- Task statement: Leaving the pictures aside, transcribe only and exactly the lines from the one with "Where should I" through the end of the entries, both included.

Listed records Block Start

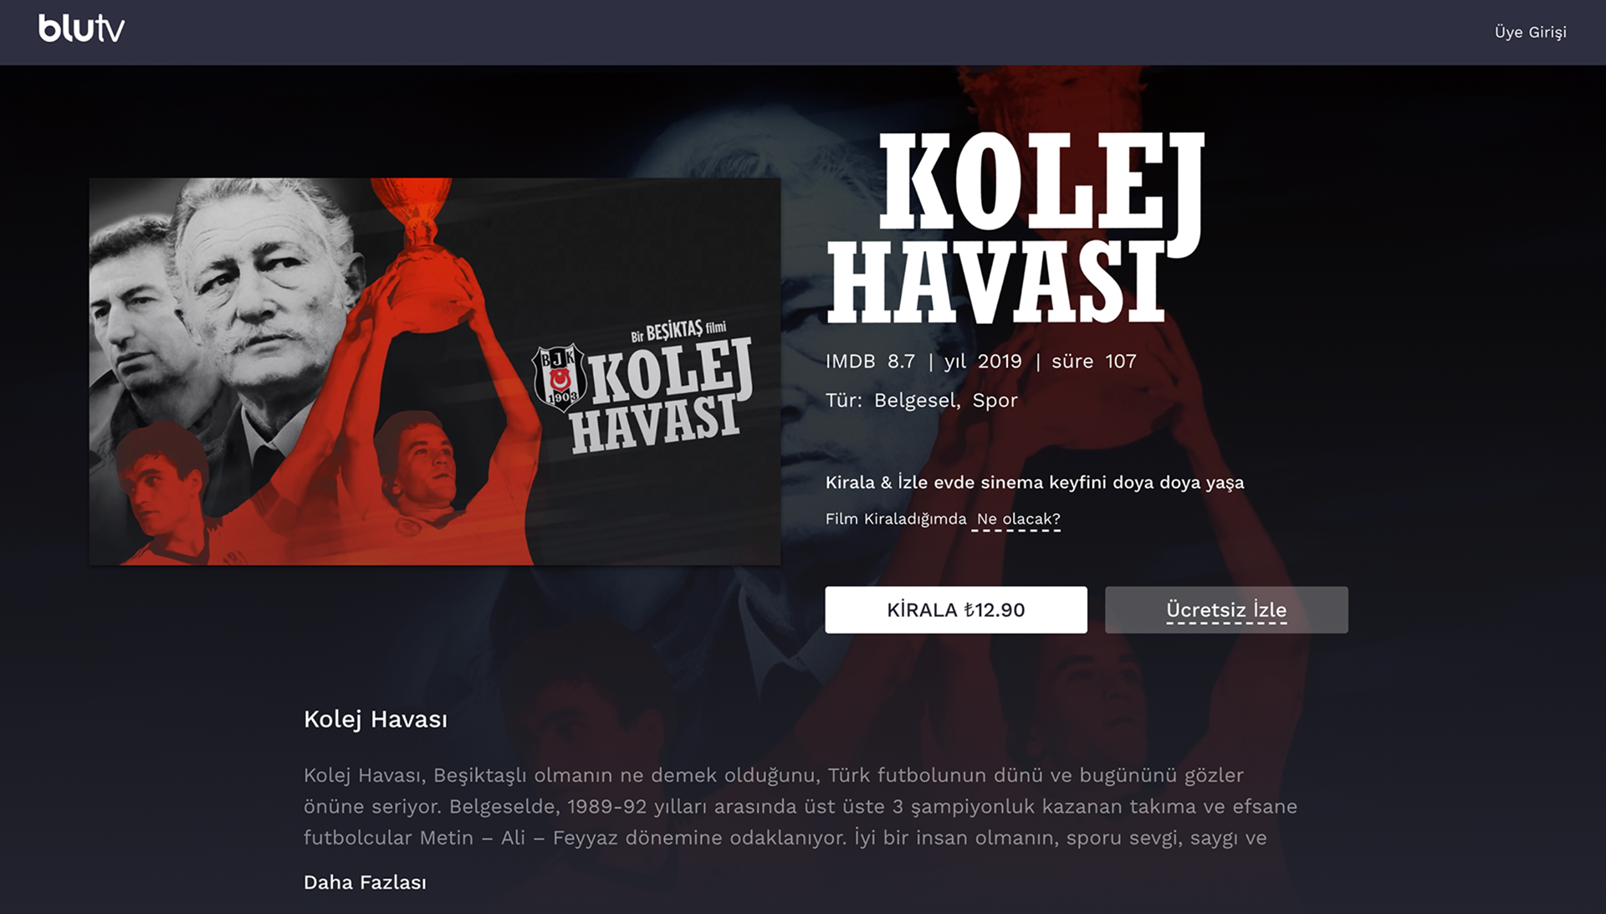Click the yıl 2019 release year
This screenshot has width=1606, height=914.
983,361
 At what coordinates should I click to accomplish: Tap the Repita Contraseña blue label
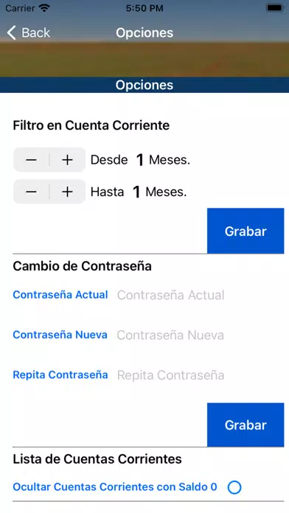60,374
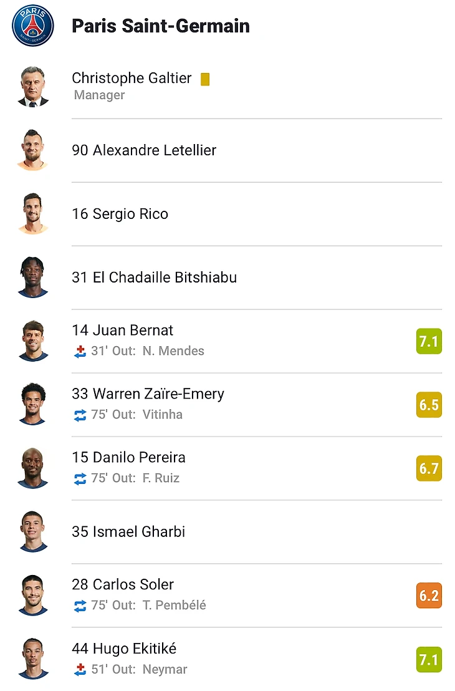This screenshot has height=691, width=455.
Task: Tap Carlos Soler's orange 6.2 rating
Action: click(429, 596)
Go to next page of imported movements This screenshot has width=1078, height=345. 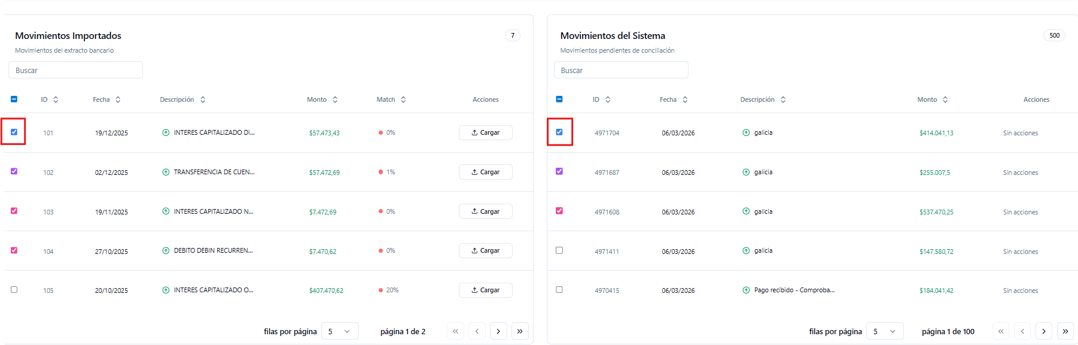pyautogui.click(x=498, y=331)
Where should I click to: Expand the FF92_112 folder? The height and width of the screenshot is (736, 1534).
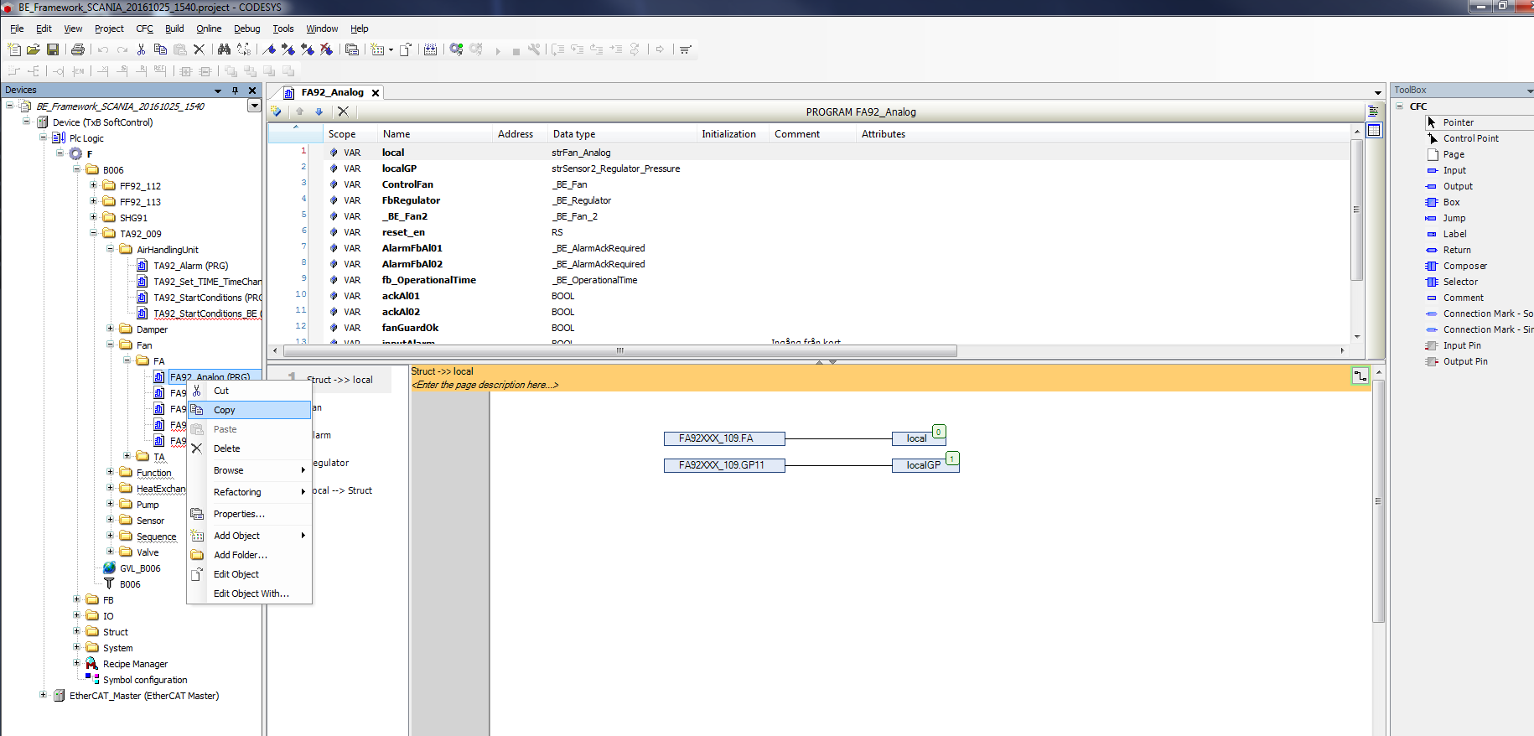[94, 186]
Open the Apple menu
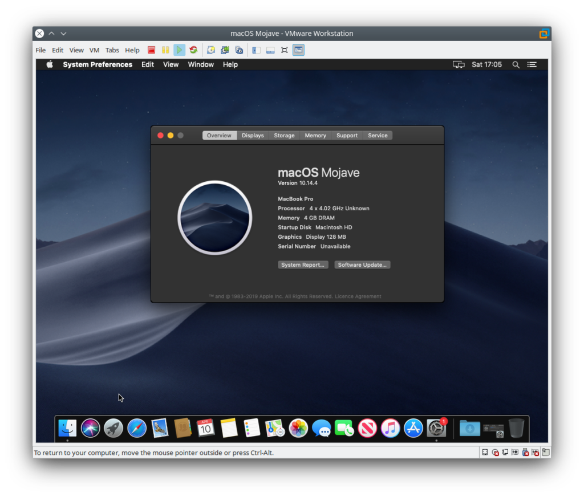584x497 pixels. pyautogui.click(x=50, y=64)
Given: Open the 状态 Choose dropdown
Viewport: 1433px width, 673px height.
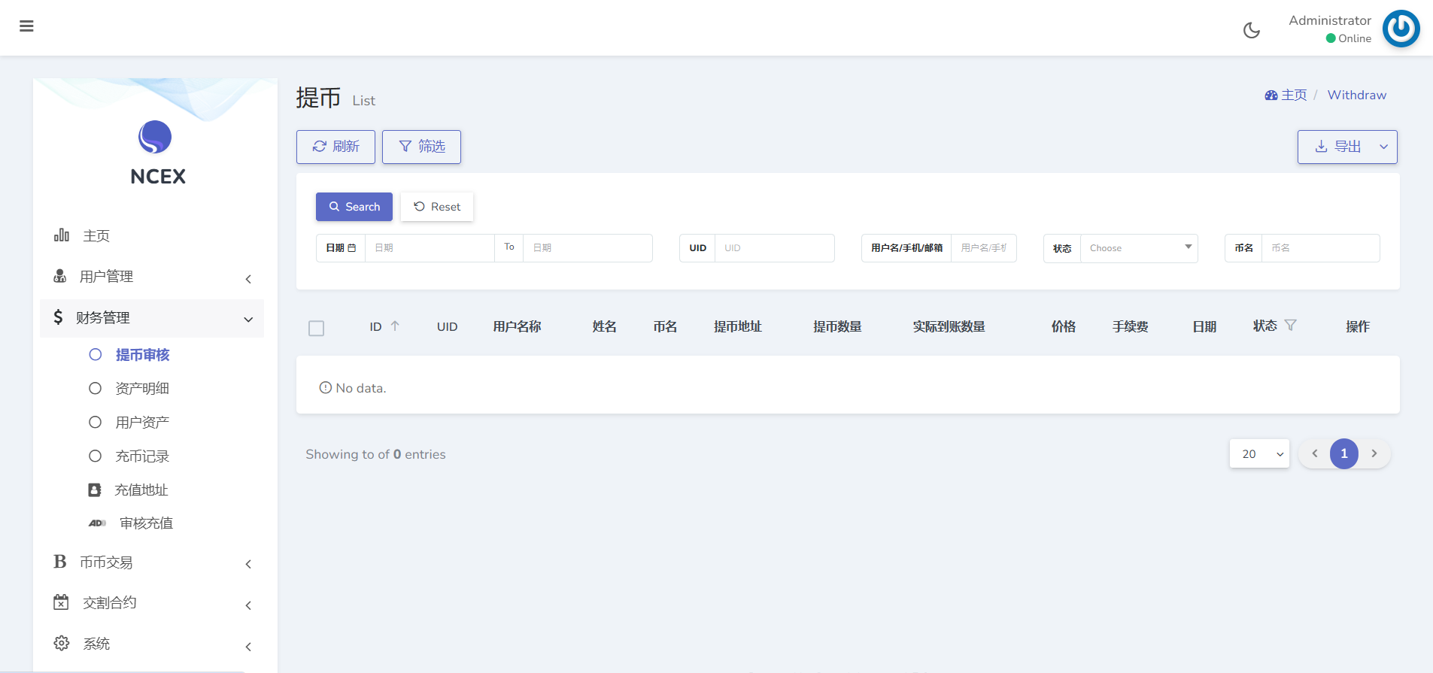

Listed records Block End

- Task output:
Where should I click to: Expand the FF92_112 folder? The height and width of the screenshot is (736, 1534).
[94, 186]
Open the Apple menu
584x497 pixels. pyautogui.click(x=50, y=64)
Given: Open the 状态 Choose dropdown
Viewport: 1433px width, 673px height.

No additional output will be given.